Un fait étonne pourtant le passant curieux. S’il s’approche un peu, il s’apercevra que les murs de chaque maison sont décorés de crucifix et de calendriers religieux. Deux églises blanches, fondues dans l’architecture locale, mais s’en distinguant par une grande croix à l’entrée, attirent une foule de villageois le dimanche matin.
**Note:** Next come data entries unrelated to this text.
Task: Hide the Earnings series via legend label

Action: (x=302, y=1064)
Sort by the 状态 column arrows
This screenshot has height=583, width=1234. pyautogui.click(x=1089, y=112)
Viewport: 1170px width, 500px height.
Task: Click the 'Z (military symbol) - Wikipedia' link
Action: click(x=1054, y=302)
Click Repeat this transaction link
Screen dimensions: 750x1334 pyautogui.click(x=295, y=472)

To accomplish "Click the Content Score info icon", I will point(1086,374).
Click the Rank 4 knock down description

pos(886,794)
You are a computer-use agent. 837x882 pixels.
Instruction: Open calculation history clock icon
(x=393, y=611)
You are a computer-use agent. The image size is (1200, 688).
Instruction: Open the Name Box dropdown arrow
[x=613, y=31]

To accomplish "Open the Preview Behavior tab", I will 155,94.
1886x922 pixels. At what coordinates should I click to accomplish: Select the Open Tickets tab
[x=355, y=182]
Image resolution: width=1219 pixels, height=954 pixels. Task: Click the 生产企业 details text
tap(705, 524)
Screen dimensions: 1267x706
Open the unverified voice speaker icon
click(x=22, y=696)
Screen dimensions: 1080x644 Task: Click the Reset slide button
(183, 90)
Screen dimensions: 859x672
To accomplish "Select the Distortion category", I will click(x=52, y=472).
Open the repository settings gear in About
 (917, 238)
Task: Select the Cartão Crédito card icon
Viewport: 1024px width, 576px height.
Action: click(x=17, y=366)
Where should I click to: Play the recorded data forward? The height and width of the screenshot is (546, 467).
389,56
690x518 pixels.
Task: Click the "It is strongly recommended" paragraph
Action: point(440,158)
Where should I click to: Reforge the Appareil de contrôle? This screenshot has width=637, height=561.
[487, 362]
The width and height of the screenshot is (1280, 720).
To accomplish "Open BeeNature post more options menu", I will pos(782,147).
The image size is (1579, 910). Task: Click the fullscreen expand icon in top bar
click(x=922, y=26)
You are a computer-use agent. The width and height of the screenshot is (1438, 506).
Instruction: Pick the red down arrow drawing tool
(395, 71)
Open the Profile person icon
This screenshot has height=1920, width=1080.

W. Y., en réalité, est loin d’être une exception. Surnommée la “Galilée de Chine”, le Henan est la plus grande province chrétienne de Chine, et l’une des plus grandes régions chrétiennes d’Asie de l’est, avec plusieurs millions de croyants.
Débuts du christianisme
En 1907, le Cardinal Joly tentait d’expliquer, dans un livre à succès, Le Christianisme et l’Extrême-Orient, pourquoi l’évangélisation de la Chine avait échoué. Il est vrai que la situation était alors plutôt sombre pour le christianisme en Chine.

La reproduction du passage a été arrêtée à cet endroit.